**Exercise prompt**
All entries should be printed precisely as written.

**Supplied data**
-- -- --
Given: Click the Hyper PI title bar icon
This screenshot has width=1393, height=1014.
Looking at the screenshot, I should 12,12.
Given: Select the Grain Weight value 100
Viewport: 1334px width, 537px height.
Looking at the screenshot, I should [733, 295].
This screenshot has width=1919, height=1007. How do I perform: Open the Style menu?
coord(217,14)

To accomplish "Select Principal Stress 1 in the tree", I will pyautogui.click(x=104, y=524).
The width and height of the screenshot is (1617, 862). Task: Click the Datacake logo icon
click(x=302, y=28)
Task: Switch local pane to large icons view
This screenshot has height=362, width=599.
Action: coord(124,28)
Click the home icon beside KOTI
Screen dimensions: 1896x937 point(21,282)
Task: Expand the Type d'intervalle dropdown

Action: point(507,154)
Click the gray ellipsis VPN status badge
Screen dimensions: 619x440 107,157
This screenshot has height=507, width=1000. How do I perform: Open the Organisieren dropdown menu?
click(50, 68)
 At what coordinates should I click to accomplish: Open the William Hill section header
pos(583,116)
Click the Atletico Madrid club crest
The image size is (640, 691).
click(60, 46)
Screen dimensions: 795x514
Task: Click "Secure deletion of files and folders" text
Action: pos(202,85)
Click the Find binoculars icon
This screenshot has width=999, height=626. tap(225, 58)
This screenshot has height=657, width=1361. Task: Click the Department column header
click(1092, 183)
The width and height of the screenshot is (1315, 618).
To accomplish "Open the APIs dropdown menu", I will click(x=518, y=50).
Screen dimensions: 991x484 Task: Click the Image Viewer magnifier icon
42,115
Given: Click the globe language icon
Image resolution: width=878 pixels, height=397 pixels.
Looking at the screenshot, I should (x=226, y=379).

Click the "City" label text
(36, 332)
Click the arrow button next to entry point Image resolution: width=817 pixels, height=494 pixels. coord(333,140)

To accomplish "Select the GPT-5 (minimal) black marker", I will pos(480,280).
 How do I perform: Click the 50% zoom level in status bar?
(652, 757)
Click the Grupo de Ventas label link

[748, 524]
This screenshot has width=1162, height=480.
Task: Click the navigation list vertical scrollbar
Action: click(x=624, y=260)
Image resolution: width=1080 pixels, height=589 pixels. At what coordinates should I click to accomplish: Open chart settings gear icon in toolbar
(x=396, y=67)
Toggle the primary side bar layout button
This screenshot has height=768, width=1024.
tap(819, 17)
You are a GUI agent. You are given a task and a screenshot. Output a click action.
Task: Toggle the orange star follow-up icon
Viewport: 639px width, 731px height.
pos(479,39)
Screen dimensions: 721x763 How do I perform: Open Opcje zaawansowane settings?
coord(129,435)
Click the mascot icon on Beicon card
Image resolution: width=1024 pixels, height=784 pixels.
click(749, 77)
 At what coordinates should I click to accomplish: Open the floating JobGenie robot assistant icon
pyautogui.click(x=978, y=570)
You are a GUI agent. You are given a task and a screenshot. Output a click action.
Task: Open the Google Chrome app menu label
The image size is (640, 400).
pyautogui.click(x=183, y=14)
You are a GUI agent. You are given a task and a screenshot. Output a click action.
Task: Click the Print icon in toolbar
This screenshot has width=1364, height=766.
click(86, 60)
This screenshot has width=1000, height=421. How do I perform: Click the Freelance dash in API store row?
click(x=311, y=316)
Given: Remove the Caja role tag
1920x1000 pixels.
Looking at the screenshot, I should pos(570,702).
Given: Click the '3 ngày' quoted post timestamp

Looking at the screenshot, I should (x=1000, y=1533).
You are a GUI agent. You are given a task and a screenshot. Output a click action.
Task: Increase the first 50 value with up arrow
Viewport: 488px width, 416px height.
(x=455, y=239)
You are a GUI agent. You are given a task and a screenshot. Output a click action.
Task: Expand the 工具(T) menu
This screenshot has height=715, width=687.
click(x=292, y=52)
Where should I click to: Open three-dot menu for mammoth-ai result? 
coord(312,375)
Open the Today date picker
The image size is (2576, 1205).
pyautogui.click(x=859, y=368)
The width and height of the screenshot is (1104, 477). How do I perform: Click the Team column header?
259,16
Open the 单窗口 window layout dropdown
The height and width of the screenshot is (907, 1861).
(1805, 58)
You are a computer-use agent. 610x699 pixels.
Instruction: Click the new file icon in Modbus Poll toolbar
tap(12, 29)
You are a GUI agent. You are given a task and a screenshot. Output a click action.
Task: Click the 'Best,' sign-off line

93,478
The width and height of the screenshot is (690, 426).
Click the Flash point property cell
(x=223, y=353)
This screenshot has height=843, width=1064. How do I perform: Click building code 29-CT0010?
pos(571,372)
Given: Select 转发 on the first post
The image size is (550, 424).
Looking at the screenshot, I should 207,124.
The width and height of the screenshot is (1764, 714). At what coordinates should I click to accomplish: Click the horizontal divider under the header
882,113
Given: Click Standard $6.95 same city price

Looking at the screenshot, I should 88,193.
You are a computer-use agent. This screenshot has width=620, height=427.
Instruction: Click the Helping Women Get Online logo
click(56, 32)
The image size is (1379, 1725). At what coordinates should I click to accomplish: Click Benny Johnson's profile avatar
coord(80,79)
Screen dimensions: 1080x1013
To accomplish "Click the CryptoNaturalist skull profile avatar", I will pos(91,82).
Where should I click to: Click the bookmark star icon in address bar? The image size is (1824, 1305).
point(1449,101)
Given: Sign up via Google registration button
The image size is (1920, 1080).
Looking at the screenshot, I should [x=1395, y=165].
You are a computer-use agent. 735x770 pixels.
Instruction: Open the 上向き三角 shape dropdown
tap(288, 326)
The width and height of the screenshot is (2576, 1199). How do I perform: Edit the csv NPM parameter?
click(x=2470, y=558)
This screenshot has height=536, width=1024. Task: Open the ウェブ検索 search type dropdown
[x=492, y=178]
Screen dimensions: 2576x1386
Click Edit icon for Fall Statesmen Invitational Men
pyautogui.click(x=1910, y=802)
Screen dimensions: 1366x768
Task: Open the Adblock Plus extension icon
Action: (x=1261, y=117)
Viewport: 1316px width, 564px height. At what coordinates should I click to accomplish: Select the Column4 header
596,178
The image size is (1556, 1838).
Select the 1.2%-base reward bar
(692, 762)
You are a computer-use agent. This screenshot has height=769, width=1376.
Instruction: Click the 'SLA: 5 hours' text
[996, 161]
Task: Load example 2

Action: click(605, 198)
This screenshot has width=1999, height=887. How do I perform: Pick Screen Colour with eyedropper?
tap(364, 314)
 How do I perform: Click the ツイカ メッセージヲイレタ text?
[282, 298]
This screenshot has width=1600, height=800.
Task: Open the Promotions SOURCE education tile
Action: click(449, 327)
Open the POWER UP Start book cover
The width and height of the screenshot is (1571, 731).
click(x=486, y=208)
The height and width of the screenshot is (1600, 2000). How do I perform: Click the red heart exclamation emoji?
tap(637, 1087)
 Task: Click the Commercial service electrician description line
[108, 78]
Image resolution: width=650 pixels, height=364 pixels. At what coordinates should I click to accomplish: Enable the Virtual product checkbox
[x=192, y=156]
-- -- --
**The completed task**
Given: Click the Hyper PI title bar icon
This screenshot has width=1393, height=1014.
Looking at the screenshot, I should 12,12.
Given: Select the Grain Weight value 100
Viewport: 1334px width, 537px height.
Looking at the screenshot, I should [733, 295].
This screenshot has width=1919, height=1007. How do I perform: Open the Style menu?
coord(217,14)

To accomplish "Select Principal Stress 1 in the tree", I will pyautogui.click(x=104, y=524).
The width and height of the screenshot is (1617, 862). Task: Click the Datacake logo icon
click(x=302, y=28)
Task: Switch local pane to large icons view
This screenshot has height=362, width=599.
Action: coord(124,28)
Click the home icon beside KOTI
Screen dimensions: 1896x937 point(21,282)
Task: Expand the Type d'intervalle dropdown

Action: point(507,154)
Click the gray ellipsis VPN status badge
Screen dimensions: 619x440 107,157
This screenshot has height=507, width=1000. How do I perform: Open the Organisieren dropdown menu?
click(50, 68)
 At what coordinates should I click to accomplish: Open the William Hill section header
pos(583,116)
Click the Atletico Madrid club crest
The image size is (640, 691).
click(60, 46)
Screen dimensions: 795x514
Task: Click "Secure deletion of files and folders" text
Action: pos(202,85)
Click the Find binoculars icon
This screenshot has width=999, height=626. tap(225, 58)
This screenshot has height=657, width=1361. Task: Click the Department column header
click(1092, 183)
The width and height of the screenshot is (1315, 618).
To accomplish "Open the APIs dropdown menu", I will click(x=518, y=50).
Screen dimensions: 991x484 Task: Click the Image Viewer magnifier icon
42,115
Given: Click the globe language icon
Image resolution: width=878 pixels, height=397 pixels.
Looking at the screenshot, I should (x=226, y=379).

Click the "City" label text
(36, 332)
Click the arrow button next to entry point Image resolution: width=817 pixels, height=494 pixels. coord(333,140)

To accomplish "Select the GPT-5 (minimal) black marker", I will pos(480,280).
 How do I perform: Click the 50% zoom level in status bar?
(652, 757)
Click the Grupo de Ventas label link

[748, 524]
This screenshot has width=1162, height=480.
Task: Click the navigation list vertical scrollbar
Action: click(x=624, y=260)
Image resolution: width=1080 pixels, height=589 pixels. At what coordinates should I click to accomplish: Open chart settings gear icon in toolbar
(x=396, y=67)
Toggle the primary side bar layout button
This screenshot has height=768, width=1024.
tap(819, 17)
You are a GUI agent. You are given a task and a screenshot. Output a click action.
Task: Toggle the orange star follow-up icon
Viewport: 639px width, 731px height.
pos(479,39)
Screen dimensions: 721x763 How do I perform: Open Opcje zaawansowane settings?
coord(129,435)
Click the mascot icon on Beicon card
Image resolution: width=1024 pixels, height=784 pixels.
click(749, 77)
 At what coordinates should I click to accomplish: Open the floating JobGenie robot assistant icon
pyautogui.click(x=978, y=570)
You are a GUI agent. You are given a task and a screenshot. Output a click action.
Task: Open the Google Chrome app menu label
The image size is (640, 400).
pyautogui.click(x=183, y=14)
You are a GUI agent. You are given a task and a screenshot. Output a click action.
Task: Click the Print icon in toolbar
This screenshot has width=1364, height=766.
click(86, 60)
This screenshot has width=1000, height=421. How do I perform: Click the Freelance dash in API store row?
click(x=311, y=316)
Given: Remove the Caja role tag
1920x1000 pixels.
Looking at the screenshot, I should pos(570,702).
Given: Click the '3 ngày' quoted post timestamp

Looking at the screenshot, I should (x=1000, y=1533).
You are a GUI agent. You are given a task and a screenshot. Output a click action.
Task: Increase the first 50 value with up arrow
Viewport: 488px width, 416px height.
(x=455, y=239)
You are a GUI agent. You are given a task and a screenshot. Output a click action.
Task: Expand the 工具(T) menu
This screenshot has height=715, width=687.
click(x=292, y=52)
Where should I click to: Open three-dot menu for mammoth-ai result? 
coord(312,375)
Open the Today date picker
The image size is (2576, 1205).
pyautogui.click(x=859, y=368)
The width and height of the screenshot is (1104, 477). How do I perform: Click the Team column header?
259,16
Open the 单窗口 window layout dropdown
The height and width of the screenshot is (907, 1861).
(1805, 58)
You are a computer-use agent. 610x699 pixels.
Instruction: Click the new file icon in Modbus Poll toolbar
tap(12, 29)
You are a GUI agent. You are given a task and a screenshot. Output a click action.
Task: Click the 'Best,' sign-off line

93,478
The width and height of the screenshot is (690, 426).
Click the Flash point property cell
(x=223, y=353)
This screenshot has height=843, width=1064. How do I perform: Click building code 29-CT0010?
pos(571,372)
Given: Select 转发 on the first post
The image size is (550, 424).
Looking at the screenshot, I should 207,124.
The width and height of the screenshot is (1764, 714). At what coordinates should I click to accomplish: Click the horizontal divider under the header
882,113
Given: Click Standard $6.95 same city price

Looking at the screenshot, I should 88,193.
You are a computer-use agent. This screenshot has width=620, height=427.
Instruction: Click the Helping Women Get Online logo
click(56, 32)
The image size is (1379, 1725). At what coordinates should I click to accomplish: Click Benny Johnson's profile avatar
coord(80,79)
Screen dimensions: 1080x1013
To accomplish "Click the CryptoNaturalist skull profile avatar", I will pos(91,82).
Where should I click to: Click the bookmark star icon in address bar? The image size is (1824, 1305).
point(1449,101)
Given: Sign up via Google registration button
The image size is (1920, 1080).
Looking at the screenshot, I should [x=1395, y=165].
You are a computer-use agent. 735x770 pixels.
Instruction: Open the 上向き三角 shape dropdown
tap(288, 326)
The width and height of the screenshot is (2576, 1199). How do I perform: Edit the csv NPM parameter?
click(x=2470, y=558)
This screenshot has height=536, width=1024. Task: Open the ウェブ検索 search type dropdown
[x=492, y=178]
Screen dimensions: 2576x1386
Click Edit icon for Fall Statesmen Invitational Men
pyautogui.click(x=1910, y=802)
Screen dimensions: 1366x768
Task: Open the Adblock Plus extension icon
Action: (x=1261, y=117)
Viewport: 1316px width, 564px height. At what coordinates should I click to accomplish: Select the Column4 header
596,178
The image size is (1556, 1838).
Select the 1.2%-base reward bar
(692, 762)
You are a computer-use agent. This screenshot has height=769, width=1376.
Instruction: Click the 'SLA: 5 hours' text
[996, 161]
Task: Load example 2

Action: click(605, 198)
This screenshot has width=1999, height=887. How do I perform: Pick Screen Colour with eyedropper?
tap(364, 314)
 How do I perform: Click the ツイカ メッセージヲイレタ text?
[282, 298]
This screenshot has width=1600, height=800.
Task: Open the Promotions SOURCE education tile
Action: click(449, 327)
Open the POWER UP Start book cover
The width and height of the screenshot is (1571, 731).
click(x=486, y=208)
The height and width of the screenshot is (1600, 2000). How do I perform: Click the red heart exclamation emoji?
tap(637, 1087)
 Task: Click the Commercial service electrician description line
[108, 78]
Image resolution: width=650 pixels, height=364 pixels. At what coordinates should I click to accomplish: Enable the Virtual product checkbox
[x=192, y=156]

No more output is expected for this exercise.